▶ **Aim of the task**
Every line of the material that mentions the word "computer" should be copied out.

▶ **Exercise input**
%%

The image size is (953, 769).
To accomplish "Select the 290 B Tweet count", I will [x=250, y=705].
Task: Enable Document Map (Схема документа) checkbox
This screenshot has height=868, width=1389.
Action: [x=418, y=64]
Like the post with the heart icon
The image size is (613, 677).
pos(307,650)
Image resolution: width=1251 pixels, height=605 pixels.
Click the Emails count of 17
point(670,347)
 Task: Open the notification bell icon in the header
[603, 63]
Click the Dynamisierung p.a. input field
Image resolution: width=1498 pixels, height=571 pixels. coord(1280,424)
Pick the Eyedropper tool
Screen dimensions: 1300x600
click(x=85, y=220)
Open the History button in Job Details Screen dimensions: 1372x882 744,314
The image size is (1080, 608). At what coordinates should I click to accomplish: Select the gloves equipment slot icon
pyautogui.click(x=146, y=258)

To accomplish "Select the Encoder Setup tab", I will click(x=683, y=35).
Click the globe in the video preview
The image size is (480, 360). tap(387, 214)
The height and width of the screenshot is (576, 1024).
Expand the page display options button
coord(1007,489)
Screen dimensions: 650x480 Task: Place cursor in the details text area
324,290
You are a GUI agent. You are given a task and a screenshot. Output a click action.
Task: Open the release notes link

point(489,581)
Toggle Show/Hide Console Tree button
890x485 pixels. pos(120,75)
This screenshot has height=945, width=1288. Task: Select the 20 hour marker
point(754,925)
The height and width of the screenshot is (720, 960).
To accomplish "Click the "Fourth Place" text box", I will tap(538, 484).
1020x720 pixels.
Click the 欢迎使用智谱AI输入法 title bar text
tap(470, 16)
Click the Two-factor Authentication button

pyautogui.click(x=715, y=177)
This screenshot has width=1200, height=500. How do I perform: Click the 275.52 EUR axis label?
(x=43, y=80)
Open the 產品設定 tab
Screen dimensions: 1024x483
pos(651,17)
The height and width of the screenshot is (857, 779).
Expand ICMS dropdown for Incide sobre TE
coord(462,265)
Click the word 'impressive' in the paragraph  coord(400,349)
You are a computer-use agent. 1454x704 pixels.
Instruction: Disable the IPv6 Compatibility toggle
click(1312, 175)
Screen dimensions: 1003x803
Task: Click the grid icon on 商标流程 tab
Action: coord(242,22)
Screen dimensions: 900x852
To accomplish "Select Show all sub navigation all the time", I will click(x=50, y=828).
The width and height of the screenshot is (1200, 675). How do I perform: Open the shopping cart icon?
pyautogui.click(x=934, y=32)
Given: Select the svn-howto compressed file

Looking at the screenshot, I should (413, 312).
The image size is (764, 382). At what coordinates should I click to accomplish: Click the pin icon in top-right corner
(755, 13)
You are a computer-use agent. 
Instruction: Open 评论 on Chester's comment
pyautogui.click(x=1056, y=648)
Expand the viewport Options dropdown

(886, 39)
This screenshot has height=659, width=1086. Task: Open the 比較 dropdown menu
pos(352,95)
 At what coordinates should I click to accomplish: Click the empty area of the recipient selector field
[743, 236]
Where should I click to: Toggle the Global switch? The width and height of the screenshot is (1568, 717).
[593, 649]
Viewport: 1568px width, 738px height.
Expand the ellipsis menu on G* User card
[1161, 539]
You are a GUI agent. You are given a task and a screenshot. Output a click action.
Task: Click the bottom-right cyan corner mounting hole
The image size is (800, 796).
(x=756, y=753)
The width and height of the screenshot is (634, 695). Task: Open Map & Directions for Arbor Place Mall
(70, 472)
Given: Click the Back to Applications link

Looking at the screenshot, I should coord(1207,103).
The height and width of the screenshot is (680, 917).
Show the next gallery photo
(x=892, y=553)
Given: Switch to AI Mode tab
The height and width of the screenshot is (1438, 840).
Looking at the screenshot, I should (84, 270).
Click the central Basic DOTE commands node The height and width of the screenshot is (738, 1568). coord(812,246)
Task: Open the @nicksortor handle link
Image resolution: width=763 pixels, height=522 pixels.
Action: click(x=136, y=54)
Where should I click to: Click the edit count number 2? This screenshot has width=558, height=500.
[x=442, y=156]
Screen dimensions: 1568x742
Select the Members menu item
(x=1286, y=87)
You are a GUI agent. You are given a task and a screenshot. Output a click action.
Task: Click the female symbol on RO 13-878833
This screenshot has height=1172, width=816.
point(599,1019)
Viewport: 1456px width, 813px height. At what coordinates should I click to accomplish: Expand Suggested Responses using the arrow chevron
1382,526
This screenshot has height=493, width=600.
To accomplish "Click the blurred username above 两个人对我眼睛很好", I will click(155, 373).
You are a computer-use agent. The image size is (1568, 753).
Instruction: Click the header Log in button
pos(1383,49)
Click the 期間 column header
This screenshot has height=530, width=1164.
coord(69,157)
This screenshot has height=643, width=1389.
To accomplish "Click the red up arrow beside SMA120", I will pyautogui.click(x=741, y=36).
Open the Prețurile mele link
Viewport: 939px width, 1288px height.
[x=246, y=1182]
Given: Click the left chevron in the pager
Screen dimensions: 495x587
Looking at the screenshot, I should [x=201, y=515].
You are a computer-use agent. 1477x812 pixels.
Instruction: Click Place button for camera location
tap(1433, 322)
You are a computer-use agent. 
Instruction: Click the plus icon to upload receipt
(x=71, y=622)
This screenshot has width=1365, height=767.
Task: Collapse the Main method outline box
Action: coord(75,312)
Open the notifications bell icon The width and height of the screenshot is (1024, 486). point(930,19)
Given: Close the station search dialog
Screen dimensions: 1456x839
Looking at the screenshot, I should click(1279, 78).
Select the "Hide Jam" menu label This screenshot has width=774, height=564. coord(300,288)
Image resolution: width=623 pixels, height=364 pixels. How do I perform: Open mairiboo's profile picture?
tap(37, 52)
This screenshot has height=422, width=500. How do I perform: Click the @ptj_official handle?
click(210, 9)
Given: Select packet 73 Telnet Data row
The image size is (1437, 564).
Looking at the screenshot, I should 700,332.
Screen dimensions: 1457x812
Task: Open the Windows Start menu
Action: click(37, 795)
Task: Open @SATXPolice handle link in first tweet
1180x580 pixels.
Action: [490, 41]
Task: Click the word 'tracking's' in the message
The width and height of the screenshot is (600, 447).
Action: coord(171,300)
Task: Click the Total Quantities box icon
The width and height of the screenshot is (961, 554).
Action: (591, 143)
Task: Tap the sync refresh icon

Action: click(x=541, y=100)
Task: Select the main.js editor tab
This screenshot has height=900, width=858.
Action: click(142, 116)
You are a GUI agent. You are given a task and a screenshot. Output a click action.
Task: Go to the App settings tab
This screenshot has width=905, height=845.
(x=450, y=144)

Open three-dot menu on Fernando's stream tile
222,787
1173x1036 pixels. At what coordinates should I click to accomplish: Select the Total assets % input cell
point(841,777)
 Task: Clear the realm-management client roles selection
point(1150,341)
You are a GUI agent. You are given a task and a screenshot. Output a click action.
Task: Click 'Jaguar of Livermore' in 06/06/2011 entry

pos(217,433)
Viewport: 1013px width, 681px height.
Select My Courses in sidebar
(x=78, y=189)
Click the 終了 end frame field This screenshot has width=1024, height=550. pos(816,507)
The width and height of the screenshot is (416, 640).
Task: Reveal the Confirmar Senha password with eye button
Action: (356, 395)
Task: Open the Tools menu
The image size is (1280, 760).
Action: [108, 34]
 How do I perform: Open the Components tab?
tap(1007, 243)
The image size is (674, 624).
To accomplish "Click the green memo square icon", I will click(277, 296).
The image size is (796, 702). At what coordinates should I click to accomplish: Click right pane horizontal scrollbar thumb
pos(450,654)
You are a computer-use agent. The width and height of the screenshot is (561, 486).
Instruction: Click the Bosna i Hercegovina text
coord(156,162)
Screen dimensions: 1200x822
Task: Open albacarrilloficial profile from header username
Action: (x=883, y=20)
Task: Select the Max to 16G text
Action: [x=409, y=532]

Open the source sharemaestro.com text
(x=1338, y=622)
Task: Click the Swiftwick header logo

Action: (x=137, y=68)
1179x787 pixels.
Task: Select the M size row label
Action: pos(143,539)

%%

▶ **Answer section**
You are a computer-use agent. 1454x704 pixels.
You are a computer-use agent. 
You are a computer-use agent. The image size is (1568, 753).
You are a computer-use agent. 1477x812 pixels.
You are a computer-use agent. 
You are a computer-use agent. The width and height of the screenshot is (561, 486).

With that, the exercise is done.